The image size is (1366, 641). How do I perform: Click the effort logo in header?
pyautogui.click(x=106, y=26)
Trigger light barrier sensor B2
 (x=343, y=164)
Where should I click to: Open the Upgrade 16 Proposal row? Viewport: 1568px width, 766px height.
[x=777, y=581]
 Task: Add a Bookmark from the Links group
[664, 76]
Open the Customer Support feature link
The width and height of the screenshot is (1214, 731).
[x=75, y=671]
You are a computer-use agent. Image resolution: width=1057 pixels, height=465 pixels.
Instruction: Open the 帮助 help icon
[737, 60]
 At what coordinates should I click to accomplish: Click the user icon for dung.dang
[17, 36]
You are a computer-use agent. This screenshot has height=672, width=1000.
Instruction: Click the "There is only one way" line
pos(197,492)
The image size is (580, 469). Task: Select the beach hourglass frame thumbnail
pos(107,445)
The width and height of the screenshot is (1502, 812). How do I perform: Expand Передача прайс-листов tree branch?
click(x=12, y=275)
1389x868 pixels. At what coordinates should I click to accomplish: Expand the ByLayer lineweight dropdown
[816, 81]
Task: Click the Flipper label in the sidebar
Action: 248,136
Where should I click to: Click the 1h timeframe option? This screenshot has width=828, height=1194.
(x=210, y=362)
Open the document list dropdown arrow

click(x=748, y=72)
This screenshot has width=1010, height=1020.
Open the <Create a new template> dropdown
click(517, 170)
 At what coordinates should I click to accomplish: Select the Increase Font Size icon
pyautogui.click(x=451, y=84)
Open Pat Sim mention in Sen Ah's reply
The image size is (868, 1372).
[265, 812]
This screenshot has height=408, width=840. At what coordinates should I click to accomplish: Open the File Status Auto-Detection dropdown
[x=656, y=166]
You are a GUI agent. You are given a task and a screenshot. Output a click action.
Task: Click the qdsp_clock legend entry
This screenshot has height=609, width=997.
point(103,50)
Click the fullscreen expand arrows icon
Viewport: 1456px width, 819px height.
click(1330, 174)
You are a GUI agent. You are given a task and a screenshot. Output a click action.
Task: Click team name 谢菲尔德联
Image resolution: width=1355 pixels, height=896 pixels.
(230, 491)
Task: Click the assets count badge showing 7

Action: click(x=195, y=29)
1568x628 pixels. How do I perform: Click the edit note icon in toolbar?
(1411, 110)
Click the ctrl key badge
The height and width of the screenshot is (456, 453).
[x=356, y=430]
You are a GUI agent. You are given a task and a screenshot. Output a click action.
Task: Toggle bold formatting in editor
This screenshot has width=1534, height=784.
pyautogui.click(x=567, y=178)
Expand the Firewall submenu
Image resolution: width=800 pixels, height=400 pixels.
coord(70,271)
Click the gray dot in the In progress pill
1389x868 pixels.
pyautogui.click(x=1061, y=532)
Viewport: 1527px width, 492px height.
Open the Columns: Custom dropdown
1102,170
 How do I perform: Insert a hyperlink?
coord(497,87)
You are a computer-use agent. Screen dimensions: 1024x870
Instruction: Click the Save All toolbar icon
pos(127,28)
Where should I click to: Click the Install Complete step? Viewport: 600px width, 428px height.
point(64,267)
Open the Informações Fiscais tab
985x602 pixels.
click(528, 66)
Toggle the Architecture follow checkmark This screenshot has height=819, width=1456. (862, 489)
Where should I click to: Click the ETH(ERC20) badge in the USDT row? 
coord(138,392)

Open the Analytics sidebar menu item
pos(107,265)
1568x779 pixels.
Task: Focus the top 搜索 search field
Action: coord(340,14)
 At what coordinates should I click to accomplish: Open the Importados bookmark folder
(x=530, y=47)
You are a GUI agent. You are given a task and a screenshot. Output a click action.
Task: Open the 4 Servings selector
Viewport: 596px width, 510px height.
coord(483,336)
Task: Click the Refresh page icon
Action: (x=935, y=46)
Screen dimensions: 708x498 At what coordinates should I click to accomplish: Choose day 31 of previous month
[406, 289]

ASSIGNED TASK »
Copy out the entire listing exactly.

WRITTEN RESPONSE »
The image size is (1366, 641). How do I perform: Click the effort logo in header?
pyautogui.click(x=106, y=26)
Trigger light barrier sensor B2
 (x=343, y=164)
Where should I click to: Open the Upgrade 16 Proposal row? Viewport: 1568px width, 766px height.
[x=777, y=581]
 Task: Add a Bookmark from the Links group
[664, 76]
Open the Customer Support feature link
The width and height of the screenshot is (1214, 731).
[x=75, y=671]
You are a computer-use agent. Image resolution: width=1057 pixels, height=465 pixels.
Instruction: Open the 帮助 help icon
[737, 60]
 At what coordinates should I click to accomplish: Click the user icon for dung.dang
[17, 36]
You are a computer-use agent. This screenshot has height=672, width=1000.
Instruction: Click the "There is only one way" line
pos(197,492)
The image size is (580, 469). Task: Select the beach hourglass frame thumbnail
pos(107,445)
The width and height of the screenshot is (1502, 812). How do I perform: Expand Передача прайс-листов tree branch?
click(x=12, y=275)
1389x868 pixels. At what coordinates should I click to accomplish: Expand the ByLayer lineweight dropdown
[816, 81]
Task: Click the Flipper label in the sidebar
Action: 248,136
Where should I click to: Click the 1h timeframe option? This screenshot has width=828, height=1194.
(x=210, y=362)
Open the document list dropdown arrow

click(x=748, y=72)
This screenshot has width=1010, height=1020.
Open the <Create a new template> dropdown
click(517, 170)
 At what coordinates should I click to accomplish: Select the Increase Font Size icon
pyautogui.click(x=451, y=84)
Open Pat Sim mention in Sen Ah's reply
The image size is (868, 1372).
[265, 812]
This screenshot has height=408, width=840. At what coordinates should I click to accomplish: Open the File Status Auto-Detection dropdown
[x=656, y=166]
You are a GUI agent. You are given a task and a screenshot. Output a click action.
Task: Click the qdsp_clock legend entry
This screenshot has height=609, width=997.
point(103,50)
Click the fullscreen expand arrows icon
Viewport: 1456px width, 819px height.
click(1330, 174)
You are a GUI agent. You are given a task and a screenshot. Output a click action.
Task: Click team name 谢菲尔德联
Image resolution: width=1355 pixels, height=896 pixels.
(230, 491)
Task: Click the assets count badge showing 7

Action: click(x=195, y=29)
1568x628 pixels. How do I perform: Click the edit note icon in toolbar?
(1411, 110)
Click the ctrl key badge
The height and width of the screenshot is (456, 453).
[x=356, y=430]
You are a GUI agent. You are given a task and a screenshot. Output a click action.
Task: Toggle bold formatting in editor
This screenshot has width=1534, height=784.
pyautogui.click(x=567, y=178)
Expand the Firewall submenu
Image resolution: width=800 pixels, height=400 pixels.
coord(70,271)
Click the gray dot in the In progress pill
1389x868 pixels.
pyautogui.click(x=1061, y=532)
Viewport: 1527px width, 492px height.
Open the Columns: Custom dropdown
1102,170
 How do I perform: Insert a hyperlink?
coord(497,87)
You are a computer-use agent. Screen dimensions: 1024x870
Instruction: Click the Save All toolbar icon
pos(127,28)
Where should I click to: Click the Install Complete step? Viewport: 600px width, 428px height.
point(64,267)
Open the Informações Fiscais tab
985x602 pixels.
click(528, 66)
Toggle the Architecture follow checkmark This screenshot has height=819, width=1456. (862, 489)
Where should I click to: Click the ETH(ERC20) badge in the USDT row? 
coord(138,392)

Open the Analytics sidebar menu item
pos(107,265)
1568x779 pixels.
Task: Focus the top 搜索 search field
Action: coord(340,14)
 At what coordinates should I click to accomplish: Open the Importados bookmark folder
(x=530, y=47)
You are a GUI agent. You are given a task and a screenshot. Output a click action.
Task: Open the 4 Servings selector
Viewport: 596px width, 510px height.
coord(483,336)
Task: Click the Refresh page icon
Action: (x=935, y=46)
Screen dimensions: 708x498 At what coordinates should I click to accomplish: Choose day 31 of previous month
[406, 289]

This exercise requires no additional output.